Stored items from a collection
---------------

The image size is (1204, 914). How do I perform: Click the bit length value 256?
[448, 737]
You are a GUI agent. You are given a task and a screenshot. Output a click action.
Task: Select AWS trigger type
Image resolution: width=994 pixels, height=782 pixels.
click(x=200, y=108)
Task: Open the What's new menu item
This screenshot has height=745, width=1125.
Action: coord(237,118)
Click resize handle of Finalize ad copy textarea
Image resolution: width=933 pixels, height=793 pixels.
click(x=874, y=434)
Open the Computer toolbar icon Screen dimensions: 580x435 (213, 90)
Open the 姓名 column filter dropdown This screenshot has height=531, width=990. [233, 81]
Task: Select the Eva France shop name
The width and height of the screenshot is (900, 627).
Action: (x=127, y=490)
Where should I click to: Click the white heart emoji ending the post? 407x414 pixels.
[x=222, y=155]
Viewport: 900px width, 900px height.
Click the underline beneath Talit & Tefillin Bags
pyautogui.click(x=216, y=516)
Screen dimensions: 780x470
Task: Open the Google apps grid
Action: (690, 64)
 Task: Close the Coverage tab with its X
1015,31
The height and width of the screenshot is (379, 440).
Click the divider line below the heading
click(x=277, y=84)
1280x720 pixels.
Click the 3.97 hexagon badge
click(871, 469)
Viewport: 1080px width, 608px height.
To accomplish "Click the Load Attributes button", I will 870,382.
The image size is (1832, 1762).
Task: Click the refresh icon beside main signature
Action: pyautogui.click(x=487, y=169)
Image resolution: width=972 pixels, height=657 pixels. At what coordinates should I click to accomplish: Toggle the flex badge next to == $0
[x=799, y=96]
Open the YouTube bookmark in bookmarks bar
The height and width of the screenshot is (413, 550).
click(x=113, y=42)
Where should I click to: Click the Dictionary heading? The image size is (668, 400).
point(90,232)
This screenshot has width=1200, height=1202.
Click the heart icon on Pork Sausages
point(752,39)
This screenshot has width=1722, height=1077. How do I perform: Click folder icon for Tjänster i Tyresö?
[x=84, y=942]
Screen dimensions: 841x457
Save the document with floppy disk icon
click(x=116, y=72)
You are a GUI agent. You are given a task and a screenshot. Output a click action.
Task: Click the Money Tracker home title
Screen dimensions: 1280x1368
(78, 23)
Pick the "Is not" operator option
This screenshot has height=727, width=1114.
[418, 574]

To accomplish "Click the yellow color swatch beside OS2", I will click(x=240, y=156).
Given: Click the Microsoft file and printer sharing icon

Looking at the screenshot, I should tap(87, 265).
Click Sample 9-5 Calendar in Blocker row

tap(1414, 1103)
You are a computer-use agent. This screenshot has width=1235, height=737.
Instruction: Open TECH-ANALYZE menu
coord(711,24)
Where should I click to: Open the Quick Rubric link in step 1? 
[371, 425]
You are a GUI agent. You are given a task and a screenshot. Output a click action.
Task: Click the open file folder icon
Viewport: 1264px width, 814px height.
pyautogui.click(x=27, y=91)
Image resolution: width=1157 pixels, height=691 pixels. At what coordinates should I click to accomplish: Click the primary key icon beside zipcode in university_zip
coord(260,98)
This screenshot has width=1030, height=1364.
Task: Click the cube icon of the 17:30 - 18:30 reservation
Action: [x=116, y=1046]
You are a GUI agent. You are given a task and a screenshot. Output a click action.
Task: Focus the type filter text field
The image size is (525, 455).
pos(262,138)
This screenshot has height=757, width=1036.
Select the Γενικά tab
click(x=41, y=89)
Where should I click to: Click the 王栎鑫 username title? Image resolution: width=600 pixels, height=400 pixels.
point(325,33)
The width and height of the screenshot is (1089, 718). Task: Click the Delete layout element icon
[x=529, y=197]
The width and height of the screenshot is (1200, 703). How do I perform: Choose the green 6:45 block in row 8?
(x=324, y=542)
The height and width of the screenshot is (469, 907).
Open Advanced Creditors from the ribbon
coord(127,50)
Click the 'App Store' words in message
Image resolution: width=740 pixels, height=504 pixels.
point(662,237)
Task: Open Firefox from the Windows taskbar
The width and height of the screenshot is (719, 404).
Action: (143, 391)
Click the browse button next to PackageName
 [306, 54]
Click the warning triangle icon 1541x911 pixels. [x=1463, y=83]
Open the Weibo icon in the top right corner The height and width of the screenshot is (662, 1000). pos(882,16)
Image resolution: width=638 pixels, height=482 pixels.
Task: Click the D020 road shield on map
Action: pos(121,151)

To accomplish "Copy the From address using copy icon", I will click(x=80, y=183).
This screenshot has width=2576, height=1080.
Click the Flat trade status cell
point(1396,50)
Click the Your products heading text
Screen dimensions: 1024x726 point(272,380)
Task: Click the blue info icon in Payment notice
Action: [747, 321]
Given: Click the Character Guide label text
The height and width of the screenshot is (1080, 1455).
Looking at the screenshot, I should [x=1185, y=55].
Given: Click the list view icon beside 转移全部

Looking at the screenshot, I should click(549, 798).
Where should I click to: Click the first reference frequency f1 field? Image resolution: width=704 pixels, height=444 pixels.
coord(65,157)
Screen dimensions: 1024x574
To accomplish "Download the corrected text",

---------------

Task details —
From the entries above, give again exactly the lines running from the line with "Where should I click to: Click the white" to the line with "Viewport: 1080px width, 608px height."; include both of those lines.

Response to this exercise —
Where should I click to: Click the white heart emoji ending the post? 407x414 pixels.
[x=222, y=155]
Viewport: 900px width, 900px height.
Click the underline beneath Talit & Tefillin Bags
pyautogui.click(x=216, y=516)
Screen dimensions: 780x470
Task: Open the Google apps grid
Action: (690, 64)
 Task: Close the Coverage tab with its X
1015,31
The height and width of the screenshot is (379, 440).
Click the divider line below the heading
click(x=277, y=84)
1280x720 pixels.
Click the 3.97 hexagon badge
click(871, 469)
Viewport: 1080px width, 608px height.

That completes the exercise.